The Tampa Bay Buccaneers couldn’t stretch their three-game lead into four coming out of Thursday night’s match-up with the Chicago Bears 19-20 losers. The loss drops them to 3-2 on the season, but will come out of the week with - at worst - a tie atop the NFC South.
Of course, with the Green Bay Packers coming to town next weekend there are going to be plenty of positive and negatives to look at for why the team could be 4-2 or 3-3 just over 33% of the way through the season.
RONALD JONES II
If you could look at one player and definitely say they did everything they could to win the game on Thursday night, it was Rojo.

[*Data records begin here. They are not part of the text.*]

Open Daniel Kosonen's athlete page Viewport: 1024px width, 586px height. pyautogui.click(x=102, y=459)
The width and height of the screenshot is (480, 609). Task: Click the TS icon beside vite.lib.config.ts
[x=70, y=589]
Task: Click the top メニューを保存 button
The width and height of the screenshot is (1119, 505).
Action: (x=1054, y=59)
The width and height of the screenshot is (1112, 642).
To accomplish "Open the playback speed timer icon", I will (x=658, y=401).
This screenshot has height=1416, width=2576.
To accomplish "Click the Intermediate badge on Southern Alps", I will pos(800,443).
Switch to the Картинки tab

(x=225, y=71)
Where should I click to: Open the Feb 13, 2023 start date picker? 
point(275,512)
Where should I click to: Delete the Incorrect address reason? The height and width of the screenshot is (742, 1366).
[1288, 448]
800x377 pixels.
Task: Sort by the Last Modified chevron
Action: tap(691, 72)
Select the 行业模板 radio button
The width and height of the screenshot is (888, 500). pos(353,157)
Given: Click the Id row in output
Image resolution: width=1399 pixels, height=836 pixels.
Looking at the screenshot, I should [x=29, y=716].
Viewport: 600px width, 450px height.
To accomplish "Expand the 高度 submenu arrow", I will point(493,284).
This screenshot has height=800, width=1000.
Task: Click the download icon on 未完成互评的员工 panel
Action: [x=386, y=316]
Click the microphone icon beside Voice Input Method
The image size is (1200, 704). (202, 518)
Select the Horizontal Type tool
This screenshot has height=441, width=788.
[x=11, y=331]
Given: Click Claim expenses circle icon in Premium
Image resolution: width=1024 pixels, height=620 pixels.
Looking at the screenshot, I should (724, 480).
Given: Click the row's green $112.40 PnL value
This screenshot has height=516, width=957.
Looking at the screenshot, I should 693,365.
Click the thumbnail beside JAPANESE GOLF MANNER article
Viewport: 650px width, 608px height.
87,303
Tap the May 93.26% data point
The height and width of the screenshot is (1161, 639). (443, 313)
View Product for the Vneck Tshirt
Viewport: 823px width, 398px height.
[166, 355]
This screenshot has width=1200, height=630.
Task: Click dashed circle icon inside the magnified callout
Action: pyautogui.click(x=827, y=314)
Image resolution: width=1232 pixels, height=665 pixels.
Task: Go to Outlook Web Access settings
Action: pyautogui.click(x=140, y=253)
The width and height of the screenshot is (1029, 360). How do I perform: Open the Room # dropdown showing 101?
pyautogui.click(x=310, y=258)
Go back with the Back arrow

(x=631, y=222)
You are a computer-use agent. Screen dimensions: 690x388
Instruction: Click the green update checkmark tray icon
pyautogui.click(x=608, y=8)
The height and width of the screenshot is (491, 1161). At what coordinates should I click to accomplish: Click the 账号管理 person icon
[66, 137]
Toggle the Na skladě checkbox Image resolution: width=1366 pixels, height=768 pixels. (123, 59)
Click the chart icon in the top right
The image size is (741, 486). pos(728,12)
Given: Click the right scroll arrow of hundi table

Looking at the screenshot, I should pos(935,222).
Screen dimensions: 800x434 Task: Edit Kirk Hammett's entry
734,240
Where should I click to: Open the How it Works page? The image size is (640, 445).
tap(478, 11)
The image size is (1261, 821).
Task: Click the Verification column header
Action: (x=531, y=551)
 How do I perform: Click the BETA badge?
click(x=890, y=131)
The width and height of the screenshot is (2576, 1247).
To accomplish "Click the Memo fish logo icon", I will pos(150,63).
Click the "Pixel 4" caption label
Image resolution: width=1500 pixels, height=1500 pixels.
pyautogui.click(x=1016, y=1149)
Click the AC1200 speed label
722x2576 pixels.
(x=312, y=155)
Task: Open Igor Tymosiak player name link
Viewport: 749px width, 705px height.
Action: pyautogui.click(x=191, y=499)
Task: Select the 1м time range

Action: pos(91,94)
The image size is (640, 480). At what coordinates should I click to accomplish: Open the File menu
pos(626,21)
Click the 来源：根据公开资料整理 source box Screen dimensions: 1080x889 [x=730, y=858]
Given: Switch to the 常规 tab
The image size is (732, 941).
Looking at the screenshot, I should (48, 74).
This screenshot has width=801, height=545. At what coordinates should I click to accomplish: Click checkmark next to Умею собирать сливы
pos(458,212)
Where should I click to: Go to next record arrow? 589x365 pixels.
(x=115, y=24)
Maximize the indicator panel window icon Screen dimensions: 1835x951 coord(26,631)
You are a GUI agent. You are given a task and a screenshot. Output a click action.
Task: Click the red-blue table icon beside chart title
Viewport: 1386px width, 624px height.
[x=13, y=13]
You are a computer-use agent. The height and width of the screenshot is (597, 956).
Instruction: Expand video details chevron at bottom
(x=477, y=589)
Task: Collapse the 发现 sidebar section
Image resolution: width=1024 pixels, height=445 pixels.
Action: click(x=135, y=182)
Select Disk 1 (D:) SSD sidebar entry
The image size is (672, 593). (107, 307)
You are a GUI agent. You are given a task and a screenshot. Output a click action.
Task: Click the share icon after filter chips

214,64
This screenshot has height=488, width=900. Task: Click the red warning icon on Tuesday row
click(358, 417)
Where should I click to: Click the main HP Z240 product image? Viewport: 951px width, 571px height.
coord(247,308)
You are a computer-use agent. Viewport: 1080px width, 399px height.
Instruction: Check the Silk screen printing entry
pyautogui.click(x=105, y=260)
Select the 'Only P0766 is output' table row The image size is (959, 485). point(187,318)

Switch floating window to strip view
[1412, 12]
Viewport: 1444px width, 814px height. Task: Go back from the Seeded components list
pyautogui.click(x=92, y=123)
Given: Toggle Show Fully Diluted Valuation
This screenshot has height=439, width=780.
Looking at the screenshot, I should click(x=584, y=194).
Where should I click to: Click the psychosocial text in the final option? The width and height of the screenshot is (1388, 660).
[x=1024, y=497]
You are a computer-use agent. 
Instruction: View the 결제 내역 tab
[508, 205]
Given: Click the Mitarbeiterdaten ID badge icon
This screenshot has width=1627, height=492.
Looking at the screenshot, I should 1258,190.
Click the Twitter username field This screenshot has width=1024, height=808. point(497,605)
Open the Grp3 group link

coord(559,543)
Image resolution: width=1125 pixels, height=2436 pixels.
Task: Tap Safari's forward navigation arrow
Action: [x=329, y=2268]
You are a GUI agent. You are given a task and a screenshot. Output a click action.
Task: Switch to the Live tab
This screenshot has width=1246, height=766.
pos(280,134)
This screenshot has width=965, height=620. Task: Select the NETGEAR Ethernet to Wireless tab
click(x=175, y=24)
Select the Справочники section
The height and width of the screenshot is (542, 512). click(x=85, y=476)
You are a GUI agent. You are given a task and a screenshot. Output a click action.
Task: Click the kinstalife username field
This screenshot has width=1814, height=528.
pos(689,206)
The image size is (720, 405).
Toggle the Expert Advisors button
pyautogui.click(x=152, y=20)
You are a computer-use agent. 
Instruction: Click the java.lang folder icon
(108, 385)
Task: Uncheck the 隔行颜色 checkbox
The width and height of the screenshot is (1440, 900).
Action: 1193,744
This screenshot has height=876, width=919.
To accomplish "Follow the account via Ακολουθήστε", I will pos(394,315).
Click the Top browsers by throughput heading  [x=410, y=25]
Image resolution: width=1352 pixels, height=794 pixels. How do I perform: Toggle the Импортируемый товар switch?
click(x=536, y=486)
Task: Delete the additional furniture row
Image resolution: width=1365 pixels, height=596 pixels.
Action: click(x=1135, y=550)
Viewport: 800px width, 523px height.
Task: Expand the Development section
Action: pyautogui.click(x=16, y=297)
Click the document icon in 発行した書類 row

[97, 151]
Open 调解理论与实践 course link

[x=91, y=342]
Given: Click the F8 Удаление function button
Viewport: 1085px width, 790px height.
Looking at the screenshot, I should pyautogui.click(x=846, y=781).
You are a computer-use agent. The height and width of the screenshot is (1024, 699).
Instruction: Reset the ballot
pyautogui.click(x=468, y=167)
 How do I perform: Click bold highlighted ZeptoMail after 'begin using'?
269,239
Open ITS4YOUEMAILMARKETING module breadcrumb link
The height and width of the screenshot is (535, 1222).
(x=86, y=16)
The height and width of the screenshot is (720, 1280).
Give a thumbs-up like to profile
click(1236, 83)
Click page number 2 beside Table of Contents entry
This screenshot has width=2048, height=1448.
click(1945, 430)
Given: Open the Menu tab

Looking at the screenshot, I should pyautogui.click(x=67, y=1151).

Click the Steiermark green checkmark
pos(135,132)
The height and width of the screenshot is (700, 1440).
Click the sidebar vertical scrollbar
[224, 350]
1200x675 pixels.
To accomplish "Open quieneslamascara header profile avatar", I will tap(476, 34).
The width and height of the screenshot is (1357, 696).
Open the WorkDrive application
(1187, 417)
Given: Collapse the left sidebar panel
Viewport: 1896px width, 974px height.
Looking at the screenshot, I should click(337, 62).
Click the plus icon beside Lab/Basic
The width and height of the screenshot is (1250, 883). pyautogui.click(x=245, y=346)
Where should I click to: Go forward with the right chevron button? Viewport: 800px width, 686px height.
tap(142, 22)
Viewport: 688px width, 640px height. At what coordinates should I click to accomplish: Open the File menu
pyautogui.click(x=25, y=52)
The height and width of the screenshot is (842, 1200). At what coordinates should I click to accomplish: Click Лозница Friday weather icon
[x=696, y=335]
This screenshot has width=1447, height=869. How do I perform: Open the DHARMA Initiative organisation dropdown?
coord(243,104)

Coming into the season, Jones had only carried the ball fifteen times or more twice in two years. Each time, he averaged over 3.5 yards.
Now, five games into 2020, he has three such games and continues to produce at a solid clip. In fact, Jones has reached a 4.0 yards per carry average in each of the Buccaneers’ last three games and currently sits 11th among NFL running backs heading into the weekend.
Then there’s the little nugget Buccaneers Communications dropped during the game.
Ronald Jones II goes over 100 yards rushing for the second-straight game. He is the first Buccaneers player to post consecutive games with 100-or-more yards rushing since 2016.— Buccaneers Communications (@BuccaneersComms) October 9, 2020
Without cheating, can you remember who the running back was that ran for back-to-back 100+ yard games?
Looking back to those two games, Rodgers had 255-yards on the ground but had to carry the ball 56 times to do it. That’s an average of 4.55 yards per carry, which is good, don’t get me wrong.
However, in his last two games Jones has 217-yards - fewer than Rodgers did - and has earned his on the backs of 37 total carries. The average here works out to 5.86 yards per carry.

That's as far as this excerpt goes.